◆ **EXERCISE BRIEF**
Lines before the one containing "At what coordinates should I click to accomplish: Launch" are excluded; print that line and every line after it through the end of the material below, exactly.

◆ **EXTRACTED INFORMATION**
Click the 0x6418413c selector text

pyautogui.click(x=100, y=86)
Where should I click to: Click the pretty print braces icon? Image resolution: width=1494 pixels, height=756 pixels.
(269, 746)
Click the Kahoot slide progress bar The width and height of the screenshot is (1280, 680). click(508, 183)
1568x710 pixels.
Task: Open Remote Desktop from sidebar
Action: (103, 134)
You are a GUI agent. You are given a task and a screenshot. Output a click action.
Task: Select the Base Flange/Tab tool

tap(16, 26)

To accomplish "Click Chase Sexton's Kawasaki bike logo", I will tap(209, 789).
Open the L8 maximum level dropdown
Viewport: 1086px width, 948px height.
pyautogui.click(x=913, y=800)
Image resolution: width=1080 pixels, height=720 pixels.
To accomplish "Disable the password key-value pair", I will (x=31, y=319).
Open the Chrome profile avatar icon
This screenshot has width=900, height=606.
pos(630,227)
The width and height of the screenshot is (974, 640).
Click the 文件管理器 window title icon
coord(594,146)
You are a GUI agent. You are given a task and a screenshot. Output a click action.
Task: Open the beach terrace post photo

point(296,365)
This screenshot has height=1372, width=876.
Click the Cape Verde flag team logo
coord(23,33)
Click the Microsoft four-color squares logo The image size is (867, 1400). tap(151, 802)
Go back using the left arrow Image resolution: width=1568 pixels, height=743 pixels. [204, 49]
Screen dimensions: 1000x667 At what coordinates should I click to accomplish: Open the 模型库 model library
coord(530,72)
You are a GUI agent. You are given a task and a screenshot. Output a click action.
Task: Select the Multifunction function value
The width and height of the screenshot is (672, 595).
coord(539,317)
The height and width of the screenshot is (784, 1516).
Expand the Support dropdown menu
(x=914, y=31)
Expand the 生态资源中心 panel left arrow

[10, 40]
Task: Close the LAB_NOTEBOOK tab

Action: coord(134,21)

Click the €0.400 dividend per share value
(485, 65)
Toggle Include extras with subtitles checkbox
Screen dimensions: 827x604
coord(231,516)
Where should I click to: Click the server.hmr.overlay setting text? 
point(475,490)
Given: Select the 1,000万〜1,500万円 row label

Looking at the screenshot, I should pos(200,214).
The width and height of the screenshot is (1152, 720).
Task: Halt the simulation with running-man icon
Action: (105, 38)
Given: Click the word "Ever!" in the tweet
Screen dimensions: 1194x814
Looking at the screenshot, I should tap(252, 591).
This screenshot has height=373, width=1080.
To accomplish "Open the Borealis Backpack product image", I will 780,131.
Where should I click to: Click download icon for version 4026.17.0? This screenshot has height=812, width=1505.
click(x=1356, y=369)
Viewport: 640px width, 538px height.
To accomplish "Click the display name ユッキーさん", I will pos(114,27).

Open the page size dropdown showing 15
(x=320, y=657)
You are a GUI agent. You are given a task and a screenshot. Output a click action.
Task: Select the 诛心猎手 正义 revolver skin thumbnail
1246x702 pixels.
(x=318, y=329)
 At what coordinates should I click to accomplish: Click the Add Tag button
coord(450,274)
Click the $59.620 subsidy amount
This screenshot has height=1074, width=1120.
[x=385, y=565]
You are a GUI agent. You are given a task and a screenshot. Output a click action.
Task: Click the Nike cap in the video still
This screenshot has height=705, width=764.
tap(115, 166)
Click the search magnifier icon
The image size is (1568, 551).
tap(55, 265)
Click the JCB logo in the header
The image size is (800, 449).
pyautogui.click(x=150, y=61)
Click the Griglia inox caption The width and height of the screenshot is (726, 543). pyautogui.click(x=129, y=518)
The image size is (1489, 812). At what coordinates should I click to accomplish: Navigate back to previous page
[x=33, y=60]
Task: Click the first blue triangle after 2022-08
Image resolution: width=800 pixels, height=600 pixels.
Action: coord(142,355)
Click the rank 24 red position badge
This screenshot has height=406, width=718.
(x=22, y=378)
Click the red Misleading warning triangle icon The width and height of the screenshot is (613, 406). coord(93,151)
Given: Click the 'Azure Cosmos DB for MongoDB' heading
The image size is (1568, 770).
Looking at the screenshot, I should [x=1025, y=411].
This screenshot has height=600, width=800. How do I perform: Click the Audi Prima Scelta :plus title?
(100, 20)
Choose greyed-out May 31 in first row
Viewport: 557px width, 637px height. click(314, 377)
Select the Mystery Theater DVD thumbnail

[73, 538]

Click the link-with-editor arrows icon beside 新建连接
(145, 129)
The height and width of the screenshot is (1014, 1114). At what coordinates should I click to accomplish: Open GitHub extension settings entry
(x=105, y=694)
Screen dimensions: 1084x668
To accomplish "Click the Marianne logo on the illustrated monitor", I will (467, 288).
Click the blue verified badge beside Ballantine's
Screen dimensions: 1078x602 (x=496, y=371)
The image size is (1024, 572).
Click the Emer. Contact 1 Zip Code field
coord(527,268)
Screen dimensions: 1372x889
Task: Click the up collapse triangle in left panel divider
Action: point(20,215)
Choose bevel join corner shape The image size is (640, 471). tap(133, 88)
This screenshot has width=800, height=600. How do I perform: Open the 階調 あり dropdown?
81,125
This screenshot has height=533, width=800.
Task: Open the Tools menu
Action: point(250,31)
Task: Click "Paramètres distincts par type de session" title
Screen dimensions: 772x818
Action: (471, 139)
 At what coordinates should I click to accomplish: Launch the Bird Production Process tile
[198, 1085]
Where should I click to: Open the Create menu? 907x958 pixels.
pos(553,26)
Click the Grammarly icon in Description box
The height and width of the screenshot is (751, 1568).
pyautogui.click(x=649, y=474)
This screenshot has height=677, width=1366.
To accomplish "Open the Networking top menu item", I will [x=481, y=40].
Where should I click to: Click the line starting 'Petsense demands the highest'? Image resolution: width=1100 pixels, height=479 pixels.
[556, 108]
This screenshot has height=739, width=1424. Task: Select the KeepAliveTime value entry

◆ **RESULT**
 At what coordinates should I click to accomplish: Launch the Bird Production Process tile
[198, 1085]
Where should I click to: Open the Create menu? 907x958 pixels.
pos(553,26)
Click the Grammarly icon in Description box
The height and width of the screenshot is (751, 1568).
pyautogui.click(x=649, y=474)
This screenshot has height=677, width=1366.
To accomplish "Open the Networking top menu item", I will [x=481, y=40].
Where should I click to: Click the line starting 'Petsense demands the highest'? Image resolution: width=1100 pixels, height=479 pixels.
[556, 108]
This screenshot has height=739, width=1424. Task: Select the KeepAliveTime value entry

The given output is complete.